[Task material]
====================

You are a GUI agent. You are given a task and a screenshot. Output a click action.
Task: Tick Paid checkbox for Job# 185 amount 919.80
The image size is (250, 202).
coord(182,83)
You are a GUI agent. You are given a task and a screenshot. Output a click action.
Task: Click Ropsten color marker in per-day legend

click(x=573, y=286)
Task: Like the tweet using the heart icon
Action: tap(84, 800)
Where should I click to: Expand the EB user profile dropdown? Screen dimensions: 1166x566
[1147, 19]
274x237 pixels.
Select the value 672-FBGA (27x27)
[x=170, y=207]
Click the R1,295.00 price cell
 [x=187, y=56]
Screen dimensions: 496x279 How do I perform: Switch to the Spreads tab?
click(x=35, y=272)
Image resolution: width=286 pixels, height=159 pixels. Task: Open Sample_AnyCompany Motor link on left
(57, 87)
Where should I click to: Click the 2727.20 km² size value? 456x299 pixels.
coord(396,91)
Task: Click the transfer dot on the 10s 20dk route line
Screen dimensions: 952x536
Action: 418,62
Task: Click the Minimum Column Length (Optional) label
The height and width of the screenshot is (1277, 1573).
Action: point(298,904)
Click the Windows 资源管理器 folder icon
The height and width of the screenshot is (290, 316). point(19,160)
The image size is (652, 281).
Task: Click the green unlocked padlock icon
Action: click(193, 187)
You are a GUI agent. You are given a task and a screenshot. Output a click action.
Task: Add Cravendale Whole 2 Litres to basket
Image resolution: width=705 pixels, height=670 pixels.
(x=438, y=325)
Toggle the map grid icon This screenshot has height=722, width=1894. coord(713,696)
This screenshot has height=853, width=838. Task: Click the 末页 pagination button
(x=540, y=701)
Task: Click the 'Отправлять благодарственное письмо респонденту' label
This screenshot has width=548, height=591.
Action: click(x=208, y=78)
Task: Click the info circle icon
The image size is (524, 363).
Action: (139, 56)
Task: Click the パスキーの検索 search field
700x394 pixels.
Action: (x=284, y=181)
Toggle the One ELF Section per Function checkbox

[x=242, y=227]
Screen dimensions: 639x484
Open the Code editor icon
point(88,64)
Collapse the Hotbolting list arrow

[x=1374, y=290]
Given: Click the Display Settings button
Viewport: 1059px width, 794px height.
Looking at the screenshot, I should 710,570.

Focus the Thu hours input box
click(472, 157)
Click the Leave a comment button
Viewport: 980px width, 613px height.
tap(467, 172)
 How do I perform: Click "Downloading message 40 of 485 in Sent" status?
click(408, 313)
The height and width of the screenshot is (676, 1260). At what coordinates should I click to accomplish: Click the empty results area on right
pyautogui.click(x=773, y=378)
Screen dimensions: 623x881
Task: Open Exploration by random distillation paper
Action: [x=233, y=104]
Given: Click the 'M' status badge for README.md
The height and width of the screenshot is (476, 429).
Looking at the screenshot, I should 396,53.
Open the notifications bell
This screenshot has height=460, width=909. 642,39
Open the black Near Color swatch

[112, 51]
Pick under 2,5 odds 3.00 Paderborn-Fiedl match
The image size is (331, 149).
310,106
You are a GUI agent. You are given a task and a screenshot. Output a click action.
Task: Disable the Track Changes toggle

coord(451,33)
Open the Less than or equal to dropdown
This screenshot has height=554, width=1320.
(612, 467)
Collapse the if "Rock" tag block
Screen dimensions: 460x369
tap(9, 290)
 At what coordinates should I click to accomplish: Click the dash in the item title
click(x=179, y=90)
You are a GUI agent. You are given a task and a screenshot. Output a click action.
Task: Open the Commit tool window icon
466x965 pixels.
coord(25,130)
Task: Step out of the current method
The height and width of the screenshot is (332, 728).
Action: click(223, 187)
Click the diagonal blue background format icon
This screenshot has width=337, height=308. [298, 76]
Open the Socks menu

====================

[Description of the task]
Starting at the top of the listing above, write out every line exactly as it appears.

[Result]
You are a GUI agent. You are given a task and a screenshot. Output a click action.
Task: Tick Paid checkbox for Job# 185 amount 919.80
The image size is (250, 202).
coord(182,83)
You are a GUI agent. You are given a task and a screenshot. Output a click action.
Task: Click Ropsten color marker in per-day legend

click(x=573, y=286)
Task: Like the tweet using the heart icon
Action: tap(84, 800)
Where should I click to: Expand the EB user profile dropdown? Screen dimensions: 1166x566
[1147, 19]
274x237 pixels.
Select the value 672-FBGA (27x27)
[x=170, y=207]
Click the R1,295.00 price cell
 [x=187, y=56]
Screen dimensions: 496x279 How do I perform: Switch to the Spreads tab?
click(x=35, y=272)
Image resolution: width=286 pixels, height=159 pixels. Task: Open Sample_AnyCompany Motor link on left
(57, 87)
Where should I click to: Click the 2727.20 km² size value? 456x299 pixels.
coord(396,91)
Task: Click the transfer dot on the 10s 20dk route line
Screen dimensions: 952x536
Action: 418,62
Task: Click the Minimum Column Length (Optional) label
The height and width of the screenshot is (1277, 1573).
Action: point(298,904)
Click the Windows 资源管理器 folder icon
The height and width of the screenshot is (290, 316). point(19,160)
The image size is (652, 281).
Task: Click the green unlocked padlock icon
Action: click(193, 187)
You are a GUI agent. You are given a task and a screenshot. Output a click action.
Task: Add Cravendale Whole 2 Litres to basket
Image resolution: width=705 pixels, height=670 pixels.
(x=438, y=325)
Toggle the map grid icon This screenshot has height=722, width=1894. coord(713,696)
This screenshot has height=853, width=838. Task: Click the 末页 pagination button
(x=540, y=701)
Task: Click the 'Отправлять благодарственное письмо респонденту' label
This screenshot has width=548, height=591.
Action: click(x=208, y=78)
Task: Click the info circle icon
The image size is (524, 363).
Action: (139, 56)
Task: Click the パスキーの検索 search field
700x394 pixels.
Action: (x=284, y=181)
Toggle the One ELF Section per Function checkbox

[x=242, y=227]
Screen dimensions: 639x484
Open the Code editor icon
point(88,64)
Collapse the Hotbolting list arrow

[x=1374, y=290]
Given: Click the Display Settings button
Viewport: 1059px width, 794px height.
Looking at the screenshot, I should 710,570.

Focus the Thu hours input box
click(472, 157)
Click the Leave a comment button
Viewport: 980px width, 613px height.
tap(467, 172)
 How do I perform: Click "Downloading message 40 of 485 in Sent" status?
click(408, 313)
The height and width of the screenshot is (676, 1260). At what coordinates should I click to accomplish: Click the empty results area on right
pyautogui.click(x=773, y=378)
Screen dimensions: 623x881
Task: Open Exploration by random distillation paper
Action: [x=233, y=104]
Given: Click the 'M' status badge for README.md
The height and width of the screenshot is (476, 429).
Looking at the screenshot, I should 396,53.
Open the notifications bell
This screenshot has height=460, width=909. 642,39
Open the black Near Color swatch

[112, 51]
Pick under 2,5 odds 3.00 Paderborn-Fiedl match
The image size is (331, 149).
310,106
You are a GUI agent. You are given a task and a screenshot. Output a click action.
Task: Disable the Track Changes toggle

coord(451,33)
Open the Less than or equal to dropdown
This screenshot has height=554, width=1320.
(612, 467)
Collapse the if "Rock" tag block
Screen dimensions: 460x369
tap(9, 290)
 At what coordinates should I click to accomplish: Click the dash in the item title
click(x=179, y=90)
You are a GUI agent. You are given a task and a screenshot. Output a click action.
Task: Open the Commit tool window icon
466x965 pixels.
coord(25,130)
Task: Step out of the current method
The height and width of the screenshot is (332, 728).
Action: click(223, 187)
Click the diagonal blue background format icon
This screenshot has width=337, height=308. [298, 76]
Open the Socks menu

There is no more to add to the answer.